Konstantin Emelyanov - Fotolia
Log analytics tools with machine learning capabilities have helped one biometrics startup keep pace with increasingly complex application monitoring as it embraces continuous deployment and microservices.
BioCatch sought a new log analytics tool in late 2017. At the time, the Tel Aviv, Israel, firm employed a handful of workers and had just refactored a monolithic Windows application into microservices written in Python. The refactored app, which captures biometric data on how end users interact with web and mobile interfaces for fraud detection, required careful monitoring to ensure it still worked properly. Almost immediately after it completed the refactoring, BioCatch found the process had tripled the number of logs it shipped to a self-managed ElasticSearch repository.
"In the beginning, we had almost nothing," said Tamir Amram, operations group lead for BioCatch, of the company's early logging habits. "And, then, we started [having to ship] everything."
The team found it could no longer manage its own Elasticsearch back end as that log data grew. Its IT infrastructure also mushroomed into 10 Kubernetes clusters distributed globally on Microsoft Azure. Each cluster hosts multiple sets of 20 microservices that provide multi-tenant security for each of its customers.
At that point, BioCatch had a bigger problem. It had to not only collect, but also analyze all its log data to determine the root cause of application issues. This became too complex to do manually. BioCatch turned to log analytics vendor Coralogix as a potential answer to the problem.
Log analytics tools flourish under microservices
Coralogix, founded in 2015, initially built its log management system on top of a hosted Elasticsearch service but couldn't generate enough interest from customers.
"It did not go well," Coralogix CEO Ariel Assaraf recalled of those early years for the business. "It was early in log analytics' and log management's appeal to the mainstream, and customers already had 'good enough' solutions."
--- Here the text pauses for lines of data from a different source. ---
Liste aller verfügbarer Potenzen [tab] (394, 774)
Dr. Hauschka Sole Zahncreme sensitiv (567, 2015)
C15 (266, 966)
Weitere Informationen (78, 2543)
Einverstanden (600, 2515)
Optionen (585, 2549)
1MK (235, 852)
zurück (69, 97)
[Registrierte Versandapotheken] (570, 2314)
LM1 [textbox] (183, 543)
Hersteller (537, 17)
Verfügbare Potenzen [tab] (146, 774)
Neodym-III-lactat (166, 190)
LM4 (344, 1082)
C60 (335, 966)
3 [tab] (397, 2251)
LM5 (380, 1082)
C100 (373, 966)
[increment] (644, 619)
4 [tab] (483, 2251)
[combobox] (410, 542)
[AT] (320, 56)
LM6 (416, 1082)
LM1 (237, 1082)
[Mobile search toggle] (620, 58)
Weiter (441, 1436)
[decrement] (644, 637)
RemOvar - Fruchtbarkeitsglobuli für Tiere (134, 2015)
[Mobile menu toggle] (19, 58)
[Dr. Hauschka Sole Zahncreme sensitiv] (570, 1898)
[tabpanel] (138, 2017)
While the company still hosts Elasticsearch for its customers, based on the Amazon Open Distro for Elasticsearch, it refocused on log analytics, developed machine learning algorithms and monitoring dashboards, and relaunched in 2017.
That year coincided with the emergence of containers and microservices in enterprise IT shops as they sought to refactor monolithic applications with new design patterns. The timing proved fortuitous; since the Coralogix's relaunch in 2017, it has gained more than 1,200 paying customers, according to Assaraf, at an average deal size of $50,000 a year.
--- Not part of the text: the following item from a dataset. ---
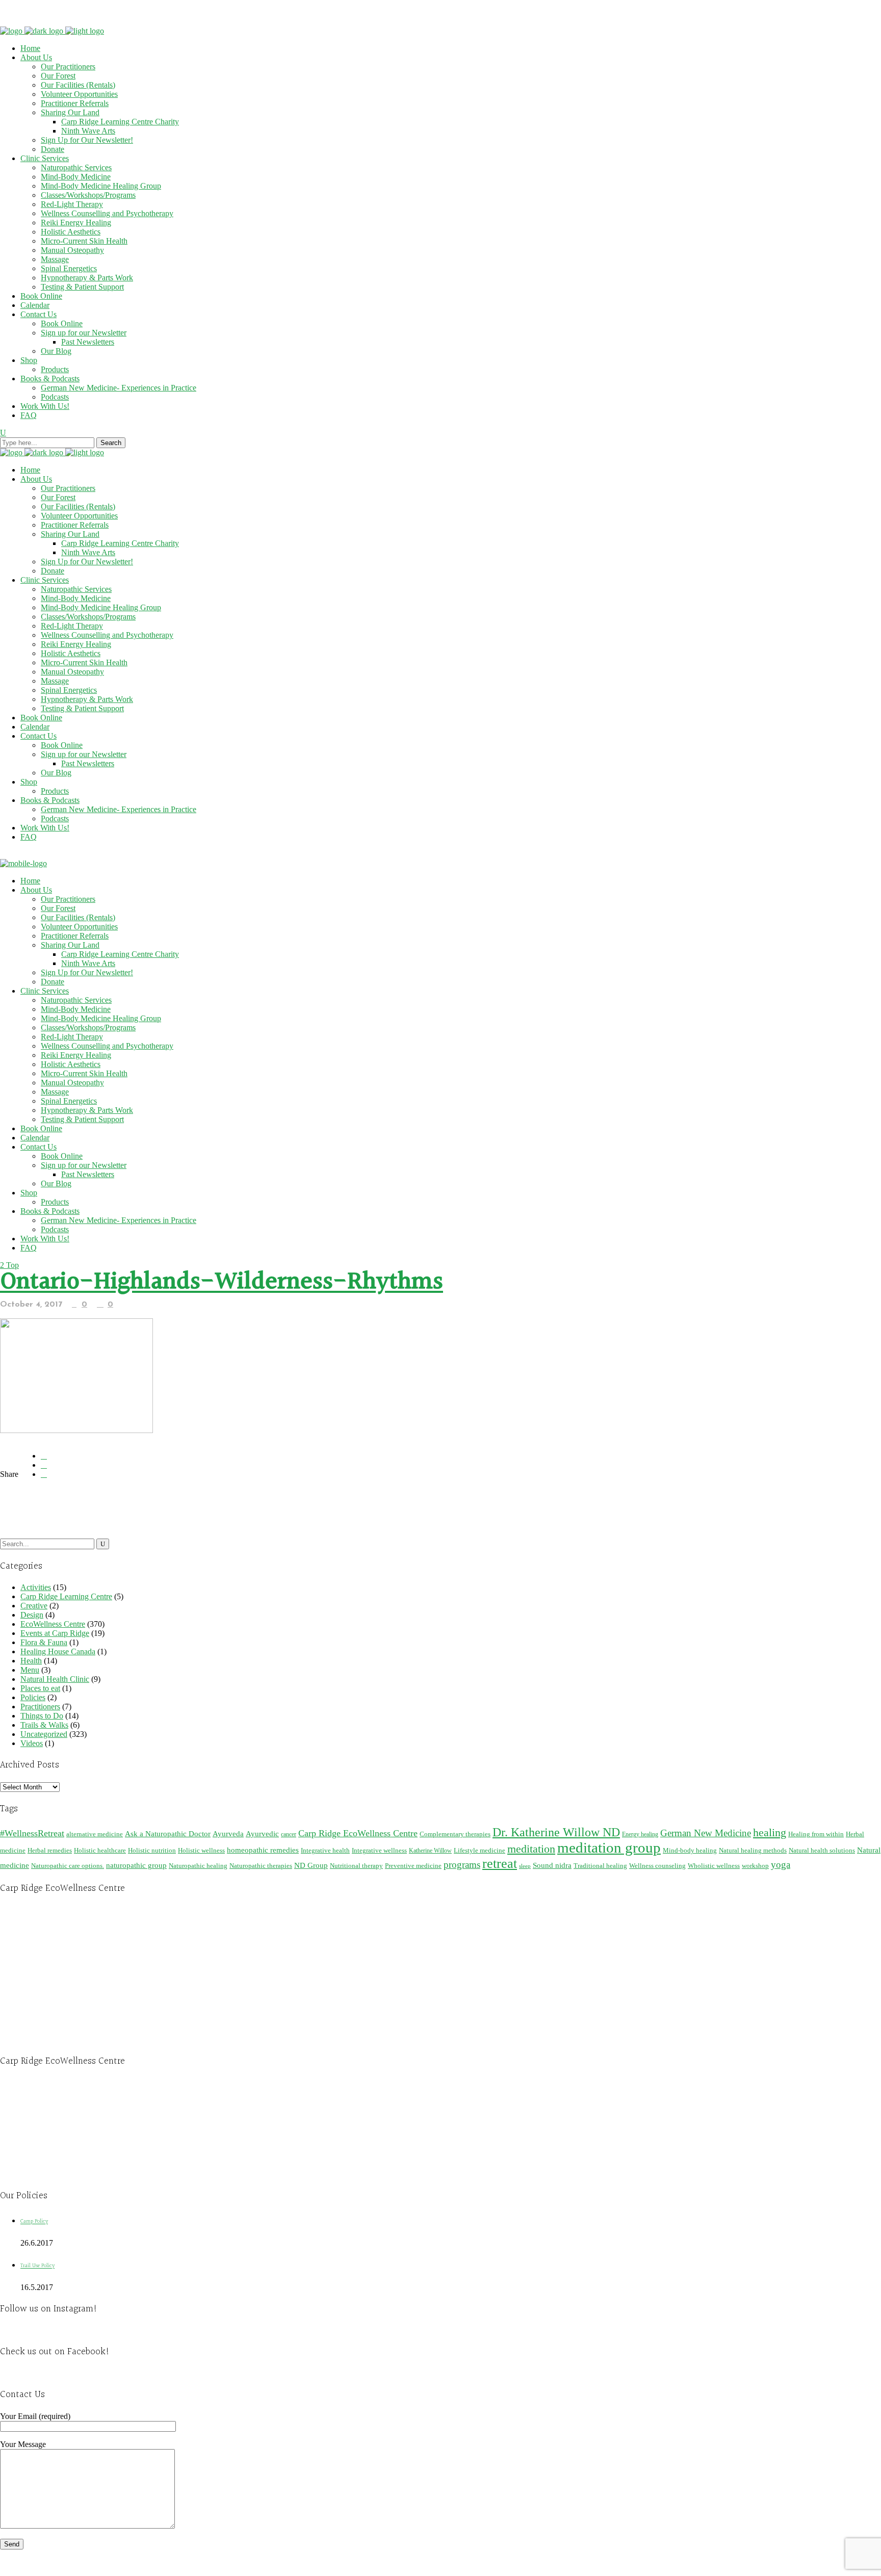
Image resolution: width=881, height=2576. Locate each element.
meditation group (609, 1847)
Coralogix isn't alone among DevOps monitoring vendors reaping the spoils of demand for microservices monitoring tools -- not just in log analytics, but AI- and machine learning-driven infrastructure management, or AIOps, as well. These include application performance management (APM) vendors, such as New Relic, Datadog, AppDynamics and Dynatrace, along with Coralogix log analytics competitors Elastic Inc. and Splunk.
Tamir AmramOperations group lead, BioCatch
In fact, analyst firm 451 Research predicted that the market for Kubernetes monitoring tools will dwarf the market for Kubernetes management products by 2022 as IT pros move from the initial phases of deploying microservices into "day two" management problems. Even more recently, log analytics tools have begun to play an increasing role in IT security operations and DevSecOps.
The newly relaunched Coralogix caught the eye of BioCatch in part because of its partnership with the firm's preferred cloud vendor, Microsoft Azure. It was also easy to set up and redirect logs from the firm's existing Elasticsearch instance, and the Coralogix-managed Elasticsearch service eliminated log management overhead for the BioCatch team.
"We were able to delegate log management to the support team, so the DevOps team wasn't the only one owning and using logs," Amram said. "Now, more than half of the company works with Coralogix, and more than 80% of those who work with it use it on a daily basis."
Log analytics correlate app changes to errors
The BioCatch DevOps team adds tags to each application update that direct log data into Coralogix. Then, the software monitors application releases as they're rolled out in a canary model for multiple tiers of customers. BioCatch rolls out its first application updates to what it calls "ring zero," a group of early adopters; next, to "ring one;" and so on, according to each customer group's appetite for risk. All those changes to multiple tiers and groups of microservices result in an average of 1.5 TB of logs shipped per day.
The version tags fed through the CI/CD pipeline to Coralogix enable the tool to identify issues and correlate them with application changes made by BioCatch developers. It also identifies anomalous patterns in infrastructure behavior post-release, which can catch problems that don't appear immediately.
"Every so often, an issue will appear a day later because we usually release at off-peak times," BioCatch's Amram said. "For example, it can say, 'sending items to this queue is 20 times slower than usual,' which shows the developer why the queue is filling up too quickly and saturating the system."
BioCatch uses Coralogix alongside APM tools from Datadog that analyze application telemetry and metrics. Often, alerts in Datadog prompt BioCatch IT ops pros to consult Coralogix log analytics dashboards. Datadog also began offering log analytics in 2018 but didn't include this feature when BioCatch first began talks with Coralogix.
Coralogix also maintains its place at BioCatch because its interfaces are easy to work with for all members of the IT team, Amram said. This has grown to include not only developers and IT ops, but solutions engineers who use the tool to demonstrate to prospective customers how the firm does troubleshooting to maintain its service-level agreements.
"We don't have to search in Kibana [Elasticsearch's visualization layer] and say, 'give me all the errors,'" Amram said. "Coralogix recognizes patterns, and if the pattern breaks, we get an alert and can immediately react."